Height: 850m OS 1:50k Mapsheet: 29 Grid Reference: J35796 27690
Place visited by 1280 members. Recently by: Hjonna, mwalimu2, spailpin, doogleman, cactustravelfan, Grimsbyforever, conororourke, dunphymgt, Pikes, justynagru, Fenton, schwann10, Andy1287, Patrickdoyle, chelman7
I have visited this place: NO (You need to be a logged-in member to change this.)

Longitude: -5.920976, Latitude: 54.180221 , Easting: 335796, Northing: 327690 Prominence: 822m,  Isolation: 1km,   Has trig pillar
ITM: 735710 827693,   GPS IDs, 6 char: SlvDnr, 10 char: SlvDnrd
Bedrock type: Granite granophyre, (Mourne Mountains granite)

> STORED DATA

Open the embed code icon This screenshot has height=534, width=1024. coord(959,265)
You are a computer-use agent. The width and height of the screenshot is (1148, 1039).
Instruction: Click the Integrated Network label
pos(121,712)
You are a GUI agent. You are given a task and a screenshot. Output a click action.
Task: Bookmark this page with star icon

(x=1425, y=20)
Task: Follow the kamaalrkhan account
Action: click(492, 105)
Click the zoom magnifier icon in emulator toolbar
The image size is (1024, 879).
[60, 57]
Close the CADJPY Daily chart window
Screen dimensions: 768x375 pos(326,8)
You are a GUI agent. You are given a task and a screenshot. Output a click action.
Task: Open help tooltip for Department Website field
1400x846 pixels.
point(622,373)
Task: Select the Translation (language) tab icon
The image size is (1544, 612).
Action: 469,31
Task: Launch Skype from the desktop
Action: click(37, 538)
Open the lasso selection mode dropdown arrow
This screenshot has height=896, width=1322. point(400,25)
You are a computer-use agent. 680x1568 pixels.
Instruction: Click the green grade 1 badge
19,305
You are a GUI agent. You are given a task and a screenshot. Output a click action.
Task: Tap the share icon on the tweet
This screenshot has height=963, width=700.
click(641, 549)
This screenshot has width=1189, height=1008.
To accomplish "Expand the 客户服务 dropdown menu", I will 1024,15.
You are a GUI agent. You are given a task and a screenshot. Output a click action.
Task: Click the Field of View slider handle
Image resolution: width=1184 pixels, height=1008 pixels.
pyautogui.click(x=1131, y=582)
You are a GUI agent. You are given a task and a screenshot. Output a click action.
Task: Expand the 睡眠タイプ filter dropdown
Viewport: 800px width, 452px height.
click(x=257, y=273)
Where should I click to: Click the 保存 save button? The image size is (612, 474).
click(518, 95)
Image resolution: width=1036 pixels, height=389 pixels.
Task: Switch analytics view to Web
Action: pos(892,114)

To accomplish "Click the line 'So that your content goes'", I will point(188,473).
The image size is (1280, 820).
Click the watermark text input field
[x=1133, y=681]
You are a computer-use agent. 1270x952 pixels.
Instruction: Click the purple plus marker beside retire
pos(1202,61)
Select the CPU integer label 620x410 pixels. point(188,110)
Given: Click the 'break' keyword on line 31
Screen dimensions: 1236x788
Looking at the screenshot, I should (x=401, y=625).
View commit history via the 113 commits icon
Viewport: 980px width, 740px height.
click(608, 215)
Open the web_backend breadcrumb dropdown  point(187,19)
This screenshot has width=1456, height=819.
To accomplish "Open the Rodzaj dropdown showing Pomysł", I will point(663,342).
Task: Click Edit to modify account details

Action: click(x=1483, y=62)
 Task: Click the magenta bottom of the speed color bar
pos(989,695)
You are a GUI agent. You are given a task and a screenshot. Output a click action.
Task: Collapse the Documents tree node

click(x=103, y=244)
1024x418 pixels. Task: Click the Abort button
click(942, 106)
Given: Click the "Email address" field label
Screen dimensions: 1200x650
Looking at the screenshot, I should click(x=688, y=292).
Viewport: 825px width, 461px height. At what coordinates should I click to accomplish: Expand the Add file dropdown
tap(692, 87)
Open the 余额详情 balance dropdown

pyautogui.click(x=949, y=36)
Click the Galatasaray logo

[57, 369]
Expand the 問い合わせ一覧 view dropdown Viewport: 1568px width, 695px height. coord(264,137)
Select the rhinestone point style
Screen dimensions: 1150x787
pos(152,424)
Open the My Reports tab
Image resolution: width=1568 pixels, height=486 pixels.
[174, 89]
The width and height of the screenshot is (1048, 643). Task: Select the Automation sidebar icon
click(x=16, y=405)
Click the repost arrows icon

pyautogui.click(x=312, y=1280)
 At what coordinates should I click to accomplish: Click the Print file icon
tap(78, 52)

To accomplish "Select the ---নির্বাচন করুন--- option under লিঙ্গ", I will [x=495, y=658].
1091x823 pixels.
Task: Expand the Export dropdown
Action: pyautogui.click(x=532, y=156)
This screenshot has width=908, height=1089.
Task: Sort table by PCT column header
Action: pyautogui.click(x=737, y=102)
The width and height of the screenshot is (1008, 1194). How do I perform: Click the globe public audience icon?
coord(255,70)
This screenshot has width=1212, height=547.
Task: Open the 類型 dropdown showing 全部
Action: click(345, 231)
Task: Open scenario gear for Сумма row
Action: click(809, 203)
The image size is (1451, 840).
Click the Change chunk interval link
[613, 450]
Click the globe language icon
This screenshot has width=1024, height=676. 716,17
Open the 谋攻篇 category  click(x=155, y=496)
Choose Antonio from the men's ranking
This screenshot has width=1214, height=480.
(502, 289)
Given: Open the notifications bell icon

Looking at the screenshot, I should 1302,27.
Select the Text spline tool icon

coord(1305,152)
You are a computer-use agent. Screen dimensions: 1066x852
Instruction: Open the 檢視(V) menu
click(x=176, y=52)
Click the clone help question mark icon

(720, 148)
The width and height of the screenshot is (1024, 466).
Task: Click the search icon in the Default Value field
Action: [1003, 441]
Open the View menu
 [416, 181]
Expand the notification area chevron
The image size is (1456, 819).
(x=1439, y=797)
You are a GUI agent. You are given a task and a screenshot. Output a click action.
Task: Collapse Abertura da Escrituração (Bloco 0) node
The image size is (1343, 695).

> EXERCISE INSTRUCTIONS
**a)** Extract the stretch of the mountain listing from "Height: 850m OS" through "(Mourne Mountains granite)".
**b)** Convert the stretch of the records from the line containing "Click the globe language icon" through the end of the records into a numbered list, leaving out blank lines.

> COMPLETE ANSWERS
**a)**
Height: 850m OS 1:50k Mapsheet: 29 Grid Reference: J35796 27690
Place visited by 1280 members. Recently by: Hjonna, mwalimu2, spailpin, doogleman, cactustravelfan, Grimsbyforever, conororourke, dunphymgt, Pikes, justynagru, Fenton, schwann10, Andy1287, Patrickdoyle, chelman7
I have visited this place: NO (You need to be a logged-in member to change this.)

Longitude: -5.920976, Latitude: 54.180221 , Easting: 335796, Northing: 327690 Prominence: 822m,  Isolation: 1km,   Has trig pillar
ITM: 735710 827693,   GPS IDs, 6 char: SlvDnr, 10 char: SlvDnrd
Bedrock type: Granite granophyre, (Mourne Mountains granite)

**b)**
1. Click the globe language icon
2. This screenshot has width=1024, height=676. 716,17
3. Open the 谋攻篇 category  click(x=155, y=496)
4. Choose Antonio from the men's ranking
5. This screenshot has width=1214, height=480.
6. (502, 289)
7. Given: Open the notifications bell icon
8. Looking at the screenshot, I should 1302,27.
9. Select the Text spline tool icon
10. coord(1305,152)
11. You are a computer-use agent. Screen dimensions: 1066x852
12. Instruction: Open the 檢視(V) menu
13. click(x=176, y=52)
14. Click the clone help question mark icon
15. (720, 148)
16. The width and height of the screenshot is (1024, 466).
17. Task: Click the search icon in the Default Value field
18. Action: [1003, 441]
19. Open the View menu
20.  [416, 181]
21. Expand the notification area chevron
22. The image size is (1456, 819).
23. (x=1439, y=797)
24. You are a GUI agent. You are given a task and a screenshot. Output a click action.
25. Task: Collapse Abertura da Escrituração (Bloco 0) node
26. The image size is (1343, 695).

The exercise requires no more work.